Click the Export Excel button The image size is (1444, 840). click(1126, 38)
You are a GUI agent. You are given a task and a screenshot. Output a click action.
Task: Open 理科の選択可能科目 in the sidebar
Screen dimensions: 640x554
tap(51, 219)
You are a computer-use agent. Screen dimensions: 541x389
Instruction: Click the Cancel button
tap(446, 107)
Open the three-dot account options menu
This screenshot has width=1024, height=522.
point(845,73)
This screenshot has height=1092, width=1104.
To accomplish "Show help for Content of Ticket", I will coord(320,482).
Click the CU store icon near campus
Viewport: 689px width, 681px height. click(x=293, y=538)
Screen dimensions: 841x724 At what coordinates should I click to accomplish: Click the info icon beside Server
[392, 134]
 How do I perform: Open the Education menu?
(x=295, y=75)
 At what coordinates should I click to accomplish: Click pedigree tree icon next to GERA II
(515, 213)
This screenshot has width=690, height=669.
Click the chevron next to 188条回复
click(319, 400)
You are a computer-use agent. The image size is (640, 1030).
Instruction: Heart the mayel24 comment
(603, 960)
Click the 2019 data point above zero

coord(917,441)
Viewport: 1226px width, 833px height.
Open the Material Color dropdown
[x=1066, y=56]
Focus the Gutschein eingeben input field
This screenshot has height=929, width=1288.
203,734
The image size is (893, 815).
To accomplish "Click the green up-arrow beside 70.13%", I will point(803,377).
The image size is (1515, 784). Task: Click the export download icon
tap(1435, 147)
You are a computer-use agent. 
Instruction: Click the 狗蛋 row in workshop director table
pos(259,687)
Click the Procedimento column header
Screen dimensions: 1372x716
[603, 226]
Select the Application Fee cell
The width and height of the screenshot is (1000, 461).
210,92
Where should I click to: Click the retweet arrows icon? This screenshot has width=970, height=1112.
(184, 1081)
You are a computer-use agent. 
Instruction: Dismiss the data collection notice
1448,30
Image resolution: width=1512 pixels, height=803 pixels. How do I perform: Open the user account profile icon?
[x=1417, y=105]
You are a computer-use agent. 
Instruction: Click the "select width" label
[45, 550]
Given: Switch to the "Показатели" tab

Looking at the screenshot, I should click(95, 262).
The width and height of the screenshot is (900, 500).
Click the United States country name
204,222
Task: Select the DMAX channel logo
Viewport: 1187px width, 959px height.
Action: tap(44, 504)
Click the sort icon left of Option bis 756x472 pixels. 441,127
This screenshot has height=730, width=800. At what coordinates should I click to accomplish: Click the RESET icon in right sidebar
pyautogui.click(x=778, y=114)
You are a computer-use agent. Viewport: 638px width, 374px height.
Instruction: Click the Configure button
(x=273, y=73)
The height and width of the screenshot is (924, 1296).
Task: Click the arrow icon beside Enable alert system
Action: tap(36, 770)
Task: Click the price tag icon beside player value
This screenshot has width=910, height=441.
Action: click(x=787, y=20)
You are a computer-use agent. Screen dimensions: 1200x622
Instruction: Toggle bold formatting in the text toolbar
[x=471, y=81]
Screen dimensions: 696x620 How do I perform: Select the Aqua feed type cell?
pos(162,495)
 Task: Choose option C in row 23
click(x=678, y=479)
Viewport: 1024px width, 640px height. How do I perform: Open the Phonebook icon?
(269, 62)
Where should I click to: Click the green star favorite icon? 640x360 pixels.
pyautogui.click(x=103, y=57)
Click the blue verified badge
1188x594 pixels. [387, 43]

# # # # #

EXERCISE REQUIREMENTS: Once more, write down the full material exactly as it appears.

RESPONSE:
Click the Export Excel button The image size is (1444, 840). click(1126, 38)
You are a GUI agent. You are given a task and a screenshot. Output a click action.
Task: Open 理科の選択可能科目 in the sidebar
Screen dimensions: 640x554
tap(51, 219)
You are a computer-use agent. Screen dimensions: 541x389
Instruction: Click the Cancel button
tap(446, 107)
Open the three-dot account options menu
This screenshot has width=1024, height=522.
point(845,73)
This screenshot has height=1092, width=1104.
To accomplish "Show help for Content of Ticket", I will coord(320,482).
Click the CU store icon near campus
Viewport: 689px width, 681px height. click(x=293, y=538)
Screen dimensions: 841x724 At what coordinates should I click to accomplish: Click the info icon beside Server
[392, 134]
 How do I perform: Open the Education menu?
(x=295, y=75)
 At what coordinates should I click to accomplish: Click pedigree tree icon next to GERA II
(515, 213)
This screenshot has width=690, height=669.
Click the chevron next to 188条回复
click(319, 400)
You are a computer-use agent. The image size is (640, 1030).
Instruction: Heart the mayel24 comment
(603, 960)
Click the 2019 data point above zero

coord(917,441)
Viewport: 1226px width, 833px height.
Open the Material Color dropdown
[x=1066, y=56]
Focus the Gutschein eingeben input field
This screenshot has height=929, width=1288.
203,734
The image size is (893, 815).
To accomplish "Click the green up-arrow beside 70.13%", I will point(803,377).
The image size is (1515, 784). Task: Click the export download icon
tap(1435, 147)
You are a computer-use agent. 
Instruction: Click the 狗蛋 row in workshop director table
pos(259,687)
Click the Procedimento column header
Screen dimensions: 1372x716
[603, 226]
Select the Application Fee cell
The width and height of the screenshot is (1000, 461).
210,92
Where should I click to: Click the retweet arrows icon? This screenshot has width=970, height=1112.
(184, 1081)
You are a computer-use agent. 
Instruction: Dismiss the data collection notice
1448,30
Image resolution: width=1512 pixels, height=803 pixels. How do I perform: Open the user account profile icon?
[x=1417, y=105]
You are a computer-use agent. 
Instruction: Click the "select width" label
[45, 550]
Given: Switch to the "Показатели" tab

Looking at the screenshot, I should click(95, 262).
The width and height of the screenshot is (900, 500).
Click the United States country name
204,222
Task: Select the DMAX channel logo
Viewport: 1187px width, 959px height.
Action: tap(44, 504)
Click the sort icon left of Option bis 756x472 pixels. 441,127
This screenshot has height=730, width=800. At what coordinates should I click to accomplish: Click the RESET icon in right sidebar
pyautogui.click(x=778, y=114)
You are a computer-use agent. Viewport: 638px width, 374px height.
Instruction: Click the Configure button
(x=273, y=73)
The height and width of the screenshot is (924, 1296).
Task: Click the arrow icon beside Enable alert system
Action: tap(36, 770)
Task: Click the price tag icon beside player value
This screenshot has width=910, height=441.
Action: click(x=787, y=20)
You are a computer-use agent. Screen dimensions: 1200x622
Instruction: Toggle bold formatting in the text toolbar
[x=471, y=81]
Screen dimensions: 696x620 How do I perform: Select the Aqua feed type cell?
pos(162,495)
 Task: Choose option C in row 23
click(x=678, y=479)
Viewport: 1024px width, 640px height. How do I perform: Open the Phonebook icon?
(269, 62)
Where should I click to: Click the green star favorite icon? 640x360 pixels.
pyautogui.click(x=103, y=57)
Click the blue verified badge
1188x594 pixels. [387, 43]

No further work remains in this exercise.